Owners of 12 units at 152 and 160 Salisbury St, Christchurch sued Vero Insurance seeking a declaration from the High Court that by reason of earthquake damage they were entitled to have the buildings rebuilt under their Vero insurance policy.  Vero said the buildings could be repaired to meet the policy standard of”when new”.  The High Court released its judgment in Body Corporate 335089 v Vero Insurance New Zealand Ltd [2020] NZHC 2353 on  10 September 2020  more than a year after court hearing finished.    The evidence for the owners failed to prove more than minimal earthquake damage by cracking and minor floor level changes.  The argument that because the buildings have dropped was not of itself enough to lead to rebuild as relativities with floor levels, ground levels and service slopes could be maintained. So the Court refused to make the declaration sought by the owners.  Costs will follow the event so this will be an expensive loss for the homeowners.

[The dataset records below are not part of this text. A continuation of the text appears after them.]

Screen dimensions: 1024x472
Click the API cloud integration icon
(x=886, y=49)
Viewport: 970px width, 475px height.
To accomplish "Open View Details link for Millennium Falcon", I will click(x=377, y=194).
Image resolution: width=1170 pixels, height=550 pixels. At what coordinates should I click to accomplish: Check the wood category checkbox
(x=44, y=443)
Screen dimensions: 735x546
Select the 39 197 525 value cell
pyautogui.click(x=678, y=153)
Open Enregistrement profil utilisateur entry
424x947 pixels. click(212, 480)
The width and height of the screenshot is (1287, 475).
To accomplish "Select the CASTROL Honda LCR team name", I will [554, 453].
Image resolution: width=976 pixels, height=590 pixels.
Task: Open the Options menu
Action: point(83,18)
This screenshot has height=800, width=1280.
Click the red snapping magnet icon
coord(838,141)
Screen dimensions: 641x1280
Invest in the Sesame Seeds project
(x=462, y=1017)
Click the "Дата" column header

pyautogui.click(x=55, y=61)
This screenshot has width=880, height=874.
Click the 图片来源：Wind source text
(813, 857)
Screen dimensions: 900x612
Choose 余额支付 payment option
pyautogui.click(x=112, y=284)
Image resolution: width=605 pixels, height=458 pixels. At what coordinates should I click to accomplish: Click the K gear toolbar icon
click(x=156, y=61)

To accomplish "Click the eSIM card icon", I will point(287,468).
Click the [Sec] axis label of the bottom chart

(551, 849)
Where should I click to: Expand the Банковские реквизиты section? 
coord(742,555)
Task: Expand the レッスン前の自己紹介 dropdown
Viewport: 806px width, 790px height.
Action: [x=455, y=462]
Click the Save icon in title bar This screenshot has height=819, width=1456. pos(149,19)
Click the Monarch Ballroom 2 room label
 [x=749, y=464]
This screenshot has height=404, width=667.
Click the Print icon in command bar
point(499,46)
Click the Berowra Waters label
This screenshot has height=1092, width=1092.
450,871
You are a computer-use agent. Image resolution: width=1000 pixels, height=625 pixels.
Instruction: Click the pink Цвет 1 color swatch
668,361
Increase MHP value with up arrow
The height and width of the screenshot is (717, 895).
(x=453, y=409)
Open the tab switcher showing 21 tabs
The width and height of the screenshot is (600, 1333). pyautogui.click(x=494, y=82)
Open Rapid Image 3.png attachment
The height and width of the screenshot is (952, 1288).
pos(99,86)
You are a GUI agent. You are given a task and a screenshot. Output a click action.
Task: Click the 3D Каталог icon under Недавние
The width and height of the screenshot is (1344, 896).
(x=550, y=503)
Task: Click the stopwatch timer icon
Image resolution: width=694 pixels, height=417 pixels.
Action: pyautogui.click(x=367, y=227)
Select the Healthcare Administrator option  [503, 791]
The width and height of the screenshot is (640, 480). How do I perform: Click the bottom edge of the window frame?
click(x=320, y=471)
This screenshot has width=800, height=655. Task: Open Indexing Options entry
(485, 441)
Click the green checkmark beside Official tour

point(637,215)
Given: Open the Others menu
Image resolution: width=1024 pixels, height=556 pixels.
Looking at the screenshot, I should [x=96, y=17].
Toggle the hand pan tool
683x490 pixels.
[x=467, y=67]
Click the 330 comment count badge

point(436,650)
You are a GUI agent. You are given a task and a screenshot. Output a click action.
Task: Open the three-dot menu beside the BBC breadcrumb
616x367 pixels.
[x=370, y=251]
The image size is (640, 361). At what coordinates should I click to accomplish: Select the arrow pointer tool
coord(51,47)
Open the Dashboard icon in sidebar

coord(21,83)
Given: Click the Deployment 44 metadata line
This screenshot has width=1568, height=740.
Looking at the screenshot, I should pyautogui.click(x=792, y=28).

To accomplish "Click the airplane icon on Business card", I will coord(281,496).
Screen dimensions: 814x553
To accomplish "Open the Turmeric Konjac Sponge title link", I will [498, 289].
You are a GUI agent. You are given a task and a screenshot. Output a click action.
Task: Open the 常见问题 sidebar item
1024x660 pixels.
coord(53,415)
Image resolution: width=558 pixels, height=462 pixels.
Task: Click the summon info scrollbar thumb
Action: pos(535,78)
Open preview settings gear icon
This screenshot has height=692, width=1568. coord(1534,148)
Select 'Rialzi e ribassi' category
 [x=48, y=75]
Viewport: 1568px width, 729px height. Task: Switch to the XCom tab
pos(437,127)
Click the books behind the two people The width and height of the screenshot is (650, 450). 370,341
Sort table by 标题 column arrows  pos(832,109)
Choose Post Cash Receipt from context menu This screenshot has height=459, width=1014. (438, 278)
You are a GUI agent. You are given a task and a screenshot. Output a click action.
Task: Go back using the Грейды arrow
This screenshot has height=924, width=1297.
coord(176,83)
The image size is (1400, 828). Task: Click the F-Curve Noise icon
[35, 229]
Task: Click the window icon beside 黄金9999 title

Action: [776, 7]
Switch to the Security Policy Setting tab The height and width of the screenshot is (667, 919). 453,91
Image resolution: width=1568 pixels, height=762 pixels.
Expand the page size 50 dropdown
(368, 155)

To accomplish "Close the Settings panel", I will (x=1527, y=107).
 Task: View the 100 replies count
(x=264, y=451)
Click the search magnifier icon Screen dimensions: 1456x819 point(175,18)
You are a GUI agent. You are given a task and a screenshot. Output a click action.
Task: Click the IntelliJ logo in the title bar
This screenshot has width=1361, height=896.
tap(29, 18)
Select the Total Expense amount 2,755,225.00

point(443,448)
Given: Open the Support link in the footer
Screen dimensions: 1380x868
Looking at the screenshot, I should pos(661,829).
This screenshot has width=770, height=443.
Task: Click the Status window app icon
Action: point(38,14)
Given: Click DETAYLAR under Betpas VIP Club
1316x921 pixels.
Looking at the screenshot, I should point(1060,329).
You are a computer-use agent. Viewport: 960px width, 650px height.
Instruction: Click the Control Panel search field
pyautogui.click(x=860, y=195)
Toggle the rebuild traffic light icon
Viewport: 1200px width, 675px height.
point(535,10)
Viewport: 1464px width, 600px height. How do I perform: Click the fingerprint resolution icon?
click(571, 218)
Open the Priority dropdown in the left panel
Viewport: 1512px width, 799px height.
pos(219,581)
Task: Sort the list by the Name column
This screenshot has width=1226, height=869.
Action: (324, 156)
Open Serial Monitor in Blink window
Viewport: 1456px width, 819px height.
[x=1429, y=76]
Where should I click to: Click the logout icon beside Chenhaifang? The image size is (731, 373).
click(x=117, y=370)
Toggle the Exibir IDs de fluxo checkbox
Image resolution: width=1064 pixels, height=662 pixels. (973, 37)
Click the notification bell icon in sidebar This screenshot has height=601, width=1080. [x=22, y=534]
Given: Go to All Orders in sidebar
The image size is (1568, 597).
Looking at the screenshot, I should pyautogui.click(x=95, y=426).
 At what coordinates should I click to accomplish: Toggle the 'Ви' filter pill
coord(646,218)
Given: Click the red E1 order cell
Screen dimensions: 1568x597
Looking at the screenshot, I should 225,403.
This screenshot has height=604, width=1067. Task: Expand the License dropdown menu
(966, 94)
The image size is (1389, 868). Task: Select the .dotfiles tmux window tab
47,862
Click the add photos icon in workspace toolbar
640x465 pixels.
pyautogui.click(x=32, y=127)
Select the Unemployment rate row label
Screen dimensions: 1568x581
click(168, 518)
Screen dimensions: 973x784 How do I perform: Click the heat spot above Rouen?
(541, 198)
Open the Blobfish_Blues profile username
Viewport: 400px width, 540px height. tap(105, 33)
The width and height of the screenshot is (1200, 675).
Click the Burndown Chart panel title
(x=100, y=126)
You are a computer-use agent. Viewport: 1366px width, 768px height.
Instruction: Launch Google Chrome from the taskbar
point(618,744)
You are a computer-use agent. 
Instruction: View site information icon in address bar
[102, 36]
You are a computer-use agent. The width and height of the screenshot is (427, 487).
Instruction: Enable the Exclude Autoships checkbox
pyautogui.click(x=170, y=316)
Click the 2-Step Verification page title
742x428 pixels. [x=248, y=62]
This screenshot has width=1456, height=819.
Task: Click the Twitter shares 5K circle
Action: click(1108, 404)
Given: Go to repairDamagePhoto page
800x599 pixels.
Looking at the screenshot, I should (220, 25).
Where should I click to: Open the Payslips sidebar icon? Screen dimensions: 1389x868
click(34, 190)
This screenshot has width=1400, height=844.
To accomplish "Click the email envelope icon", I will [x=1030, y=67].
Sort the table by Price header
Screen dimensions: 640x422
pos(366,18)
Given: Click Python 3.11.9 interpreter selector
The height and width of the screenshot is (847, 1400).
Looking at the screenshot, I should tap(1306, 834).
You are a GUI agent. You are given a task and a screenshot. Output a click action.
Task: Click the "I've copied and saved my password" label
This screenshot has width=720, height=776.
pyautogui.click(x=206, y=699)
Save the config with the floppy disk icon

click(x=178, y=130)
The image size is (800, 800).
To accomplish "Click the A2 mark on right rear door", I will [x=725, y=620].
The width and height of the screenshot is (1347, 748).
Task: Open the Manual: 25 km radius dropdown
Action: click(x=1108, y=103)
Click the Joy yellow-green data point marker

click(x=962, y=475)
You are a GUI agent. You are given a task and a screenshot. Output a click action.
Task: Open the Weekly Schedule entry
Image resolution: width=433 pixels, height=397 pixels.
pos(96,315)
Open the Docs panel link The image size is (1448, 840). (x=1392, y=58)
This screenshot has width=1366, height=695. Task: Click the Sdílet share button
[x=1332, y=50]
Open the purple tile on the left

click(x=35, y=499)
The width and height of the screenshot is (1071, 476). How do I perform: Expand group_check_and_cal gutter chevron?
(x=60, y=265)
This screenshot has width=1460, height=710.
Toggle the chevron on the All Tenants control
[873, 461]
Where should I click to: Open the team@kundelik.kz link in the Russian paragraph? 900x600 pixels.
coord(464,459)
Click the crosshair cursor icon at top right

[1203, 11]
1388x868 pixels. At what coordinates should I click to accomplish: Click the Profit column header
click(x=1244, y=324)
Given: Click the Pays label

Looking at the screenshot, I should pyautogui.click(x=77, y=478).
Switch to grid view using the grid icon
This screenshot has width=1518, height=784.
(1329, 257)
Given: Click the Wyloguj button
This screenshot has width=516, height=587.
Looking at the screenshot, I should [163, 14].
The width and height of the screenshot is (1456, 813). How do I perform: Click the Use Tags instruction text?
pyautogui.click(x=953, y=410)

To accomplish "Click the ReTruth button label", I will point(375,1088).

The Practice Note Number 2 is more stupidity from the Canterbury Earthquake Tribunal. It purports to be about Covid 19 effects, but goes further than that.
It says that the Tribunal will not decide about compliance with the Building Code. Courts decide this issue all the time. Hearings will not be adjourned if a lawyer cannot attend for Covid travel reasons.  It wants to force parties to have Christchurch lawyers.  The Tribunal can resolve legal and factual issues on the papers. Parties can be ordered to attend settlement conferences by video link conducted by a Tribunal member. After the settlement conference the Tribunal can convene a hearing on paper after which it will issue an indicative ruling. More waste of time and money.